Past Event! Note: this event has already taken place.
Webinar “UNHCR at 75: Challenges and Opportunities”
November 26, 2025 at 9:00 AM to 10:30 AM
| Location: | Zoom |
| Cost: | Free |
Time: 9:00 AM – 10:30 AM EST (Timezone Converter)
Supported by Wordly (text translation)
Event Description
The Office of the United Nations High Commissioner for Refugees (UNHCR) was created by the UN General Assembly on 14 December 1950. Its founding mandate was to ensure international protection for refugees and to facilitate the cooperation necessary to find durable solutions. UNHCR’s history has been one of both continuity and change, with the organization’s core mandate enduring over the decades and the scope of the organization’s work evolving considerably. As UNHCR prepares to turn 75 this December, the organization and the global refugee regime itself face profound challenges stemming from dramatic funding cuts and growing political opposition to the core principles UNHCR was created to defend. At the same time, however, UNHCR’s mandate is as critical as ever as global forced migration dynamics continue to grow in scale and complexity.
As UNHCR prepares to turn 75 in mid-December and ahead of the Global Refugee Forum Progress Review meeting in Geneva, please join a distinguished panel as we discuss: What are the challenges and opportunities facing UNHCR? How can our understanding of UNHCR’s role within the global refugee regime help navigate current challenges and ensure the organization’s mandate is realized in an increasingly turbulent world?

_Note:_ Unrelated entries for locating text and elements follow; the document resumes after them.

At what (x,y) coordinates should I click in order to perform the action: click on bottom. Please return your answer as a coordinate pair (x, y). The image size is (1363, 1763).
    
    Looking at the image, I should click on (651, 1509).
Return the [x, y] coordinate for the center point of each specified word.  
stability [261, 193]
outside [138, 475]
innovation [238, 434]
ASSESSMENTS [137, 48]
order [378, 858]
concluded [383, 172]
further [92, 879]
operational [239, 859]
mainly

This webinar is co-hosted by the Global Academic Interdisciplinary Network (GAIN) and the Local Engagement Refugee Research Network (LERRN). GAIN was established by Paragraph 43 of the Global Compact on Refugees (GCR) to mobilize the academic research community to help advance the objectives of the GCR. With the support of a Partnership Grant from the Social Sciences and Humanities Research Council of Canada (SSHRC), LERRN is working to ensure that the knowledge and expertise of those most affected by displacement more reliably shapes forced migration studies, policy and practice, contributing to a global forced migration response system that is more effective, legitimate and accountable for and to those most affected by displacement.